Там он застал ту же картину, что и за день до этого. Опустевший лагерь, в котором время от времени показывалась какая-нибудь ничем особо не занятая личность со скучающей физиономией и блудливо бегавшими глазами; подвешенный над огнём массивный закопчённый котёл, наполненный, как и вчера, аппетитно пахнущим кипящим варевом, и сновавшие рядом дежурные; и шумевший, бурливший и искрившийся весельем раскоп, облепленный людьми, как торт мухами. Туда после короткого раздумья Юра и направил свои шаги. А приблизившись, стал искать глазами ту, что вот уже сутки занимала его мысли – и чем дальше, тем всё более настойчиво и властно, понемногу вытесняя из них всё остальное, даже то, о чём, казалось бы, он должен был думать сейчас в первую очередь. Однако ничего поделать с этим он уже не мог, это было сильнее его, это овладевало им и подчиняло его всё больше. Он не в силах был не думать о ней и хотел по-настоящему только одного: видеть её, говорить с ней, слышать её голос, чувствовать её присутствие…
Он заметил её сразу же. Она с несколькими другими девушками работала наверху, на краю ямы, возле огромных куч выкопанной земли. Вооружившись кисточками, они очищали извлечённые из её недр находки, какие-то бесформенные, облепленные глиной мелкие предметы, – Юра так и не понял, да и не пытался понять, что это такое и какую ценность представляет. Это интересовало его меньше всего. Его интересовала только она. Он смотрел на неё почти не отрываясь, лишь изредка отводя взгляд и равнодушно окидывая им трудившихся – и одновременно не забывавших резвиться и дурачиться – студентов. А затем опять устремлял взор на Марину, нетерпеливо ожидая, когда же она обратит на него внимание и взглянет на него своими живыми, лучистыми глазами.
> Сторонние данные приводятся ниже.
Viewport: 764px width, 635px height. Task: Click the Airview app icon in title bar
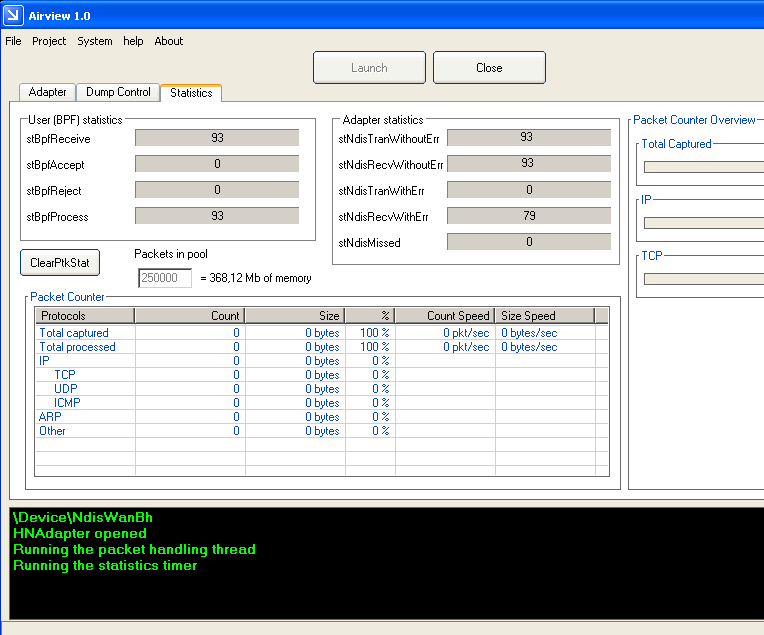click(x=13, y=13)
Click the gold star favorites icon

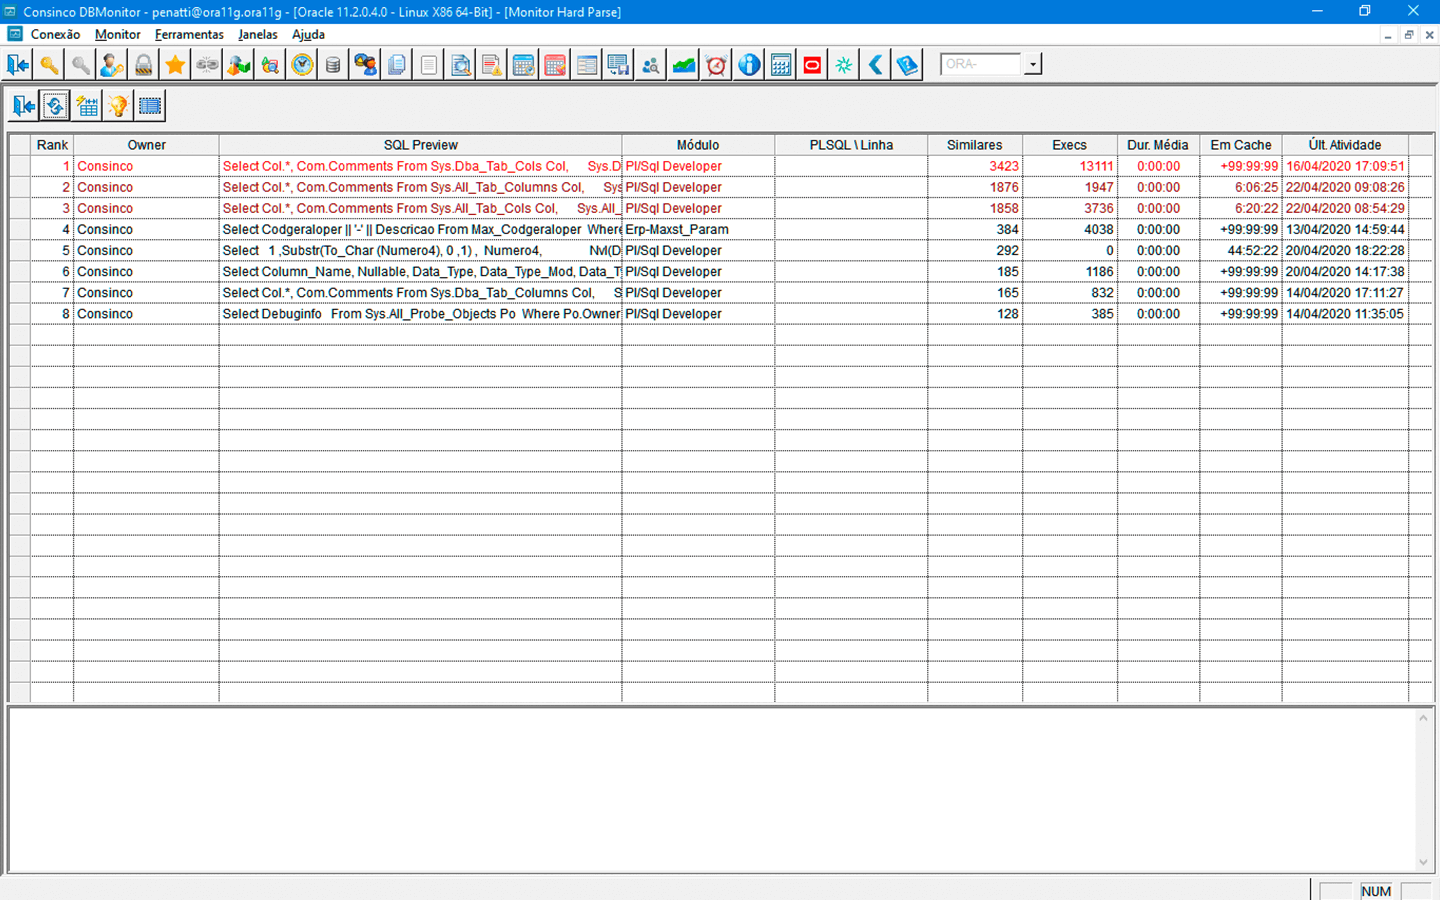[175, 65]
Ждать пришлось не слишком долго. Буквально через минуту после того, как он появился поблизости от раскопа, она заметила его и, не переставая работать и болтать с подружками – теми самыми, что были с ней накануне, за исключением, разумеется, Кати, – иногда бросала на него быстрые, скользящие взгляды. Которые, впрочем, понемногу задерживались на нём подольше и становились всё внимательнее и пристальнее. Настолько, что это было вскоре замечено её подругами, которые немедленно принялись кидать на неё и Юру многозначительные понимающие взоры, шушукаться и пересмеиваться, чем заметно смутили Марину, тут же прекратившую смотреть на него и немного насупившуюся.
Поняв, что его присутствие и слишком явное внимание к Марине вызвали нежелательные последствия, Юра, бросив на неё последний взгляд, не без сожаления отошёл и направился к реке. Он хотел побыть один, наедине со своими мыслями, становившимися всё более сложными и путаными. Окружающее многолюдство и непрекращающийся шум, необходимость всё время быть на виду, у всех на глазах тяготили и раздражали его. Ему больше были по душе тишина и лесное приволье, по которому он привык скитаться в компании одного, максимум двоих спутников.